After being badly hit by the coronavirus pandemic, Spain is looking to lift its lockdown measures and announced a four-phase plan to allow residents to return to normality.

Zahara de los Atunes official Agustin Conejo said the bleaching had been carried out in anticipation of children who would visit the beach after six weeks of quarantine, but admitted it was a “wrong move”.

He told broadcaster Canal Sur: “I recognise it was an error. But it was done with the best of intentions.”

The authorities in Zahara de los Atunes has been sharply criticised by environmental groups for their actions.

Greenpeace Spain compared the incident to the wild suggestion made by Donald Trump that injections of disinfectant should be investigated as a potential coronavirus treatment. Mr Trump later claimed he was being “sarcastic”.

The organisation tweeted: “Fumigating beaches with bleach in the middle of bird-breeding season or during the development of the invertebrate network that will support coastal fishing … is not one of [Donald] Trump’s ideas. It is happening in Zahara de los Atunes.”

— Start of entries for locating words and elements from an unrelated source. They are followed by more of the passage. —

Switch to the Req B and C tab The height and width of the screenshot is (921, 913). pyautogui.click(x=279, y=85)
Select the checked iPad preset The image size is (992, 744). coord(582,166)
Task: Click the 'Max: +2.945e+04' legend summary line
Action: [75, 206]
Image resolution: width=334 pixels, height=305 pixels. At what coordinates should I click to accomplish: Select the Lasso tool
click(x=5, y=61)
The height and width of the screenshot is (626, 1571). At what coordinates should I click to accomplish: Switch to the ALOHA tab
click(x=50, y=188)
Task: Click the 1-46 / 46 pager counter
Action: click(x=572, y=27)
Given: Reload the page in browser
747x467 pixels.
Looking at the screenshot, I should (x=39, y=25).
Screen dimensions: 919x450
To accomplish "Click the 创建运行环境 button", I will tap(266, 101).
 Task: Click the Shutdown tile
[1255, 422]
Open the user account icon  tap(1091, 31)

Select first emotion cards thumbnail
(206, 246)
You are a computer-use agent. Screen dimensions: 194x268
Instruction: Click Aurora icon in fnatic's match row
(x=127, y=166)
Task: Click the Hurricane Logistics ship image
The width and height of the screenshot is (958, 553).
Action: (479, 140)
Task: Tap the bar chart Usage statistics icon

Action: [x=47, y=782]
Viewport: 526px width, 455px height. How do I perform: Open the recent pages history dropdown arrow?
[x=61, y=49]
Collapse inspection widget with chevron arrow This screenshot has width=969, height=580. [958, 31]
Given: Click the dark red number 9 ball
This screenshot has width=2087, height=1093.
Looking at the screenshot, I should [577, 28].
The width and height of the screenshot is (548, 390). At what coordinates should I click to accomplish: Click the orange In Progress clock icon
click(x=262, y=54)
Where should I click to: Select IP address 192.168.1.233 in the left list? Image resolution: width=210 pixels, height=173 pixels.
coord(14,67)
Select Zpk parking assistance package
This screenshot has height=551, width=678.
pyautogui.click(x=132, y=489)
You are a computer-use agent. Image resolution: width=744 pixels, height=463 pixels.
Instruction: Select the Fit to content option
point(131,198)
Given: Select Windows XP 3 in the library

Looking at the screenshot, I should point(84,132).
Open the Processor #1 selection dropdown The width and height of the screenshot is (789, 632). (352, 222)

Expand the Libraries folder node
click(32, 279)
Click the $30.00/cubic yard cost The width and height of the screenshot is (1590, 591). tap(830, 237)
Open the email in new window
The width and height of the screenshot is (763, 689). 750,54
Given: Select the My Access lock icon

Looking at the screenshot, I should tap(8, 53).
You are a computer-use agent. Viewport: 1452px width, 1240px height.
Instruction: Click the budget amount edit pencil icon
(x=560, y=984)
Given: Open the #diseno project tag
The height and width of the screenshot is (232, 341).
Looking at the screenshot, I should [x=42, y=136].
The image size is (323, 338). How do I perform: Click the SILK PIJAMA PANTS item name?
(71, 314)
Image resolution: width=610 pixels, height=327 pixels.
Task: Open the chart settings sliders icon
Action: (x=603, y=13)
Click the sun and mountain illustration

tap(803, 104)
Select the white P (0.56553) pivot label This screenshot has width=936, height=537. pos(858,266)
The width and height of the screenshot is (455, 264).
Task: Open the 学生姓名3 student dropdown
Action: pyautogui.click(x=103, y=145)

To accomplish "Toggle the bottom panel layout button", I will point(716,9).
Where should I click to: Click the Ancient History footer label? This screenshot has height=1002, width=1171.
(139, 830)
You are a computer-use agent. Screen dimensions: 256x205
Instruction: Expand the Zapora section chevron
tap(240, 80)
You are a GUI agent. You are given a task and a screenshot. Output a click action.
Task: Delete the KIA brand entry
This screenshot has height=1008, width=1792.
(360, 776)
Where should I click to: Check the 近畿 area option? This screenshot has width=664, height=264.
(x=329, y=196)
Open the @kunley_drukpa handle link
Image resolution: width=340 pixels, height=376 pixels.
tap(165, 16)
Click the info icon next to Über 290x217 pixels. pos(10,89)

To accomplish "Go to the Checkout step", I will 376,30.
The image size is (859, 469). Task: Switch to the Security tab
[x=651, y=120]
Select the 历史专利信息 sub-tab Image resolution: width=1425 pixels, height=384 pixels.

Two environmental groups have said they will file a complaint about the incident in court, seeking to charge the authorities with an ecological crime.

The Agaden-Ecologists in Action and Trafalgar Volunteers said in a statement that the actions of the authorities had “endangered the species that inhabit or transit [the beach], causing serious damage to the ecosystem of the area”.

They added: “Faced with this nonsense, we also appeal to common sense and sanity so that the rest of the coastal municipalities of the province of Cadiz, from Sanlucar de Barrameda to San Roque, do not copy this destructive model that brings more damages than benefits.”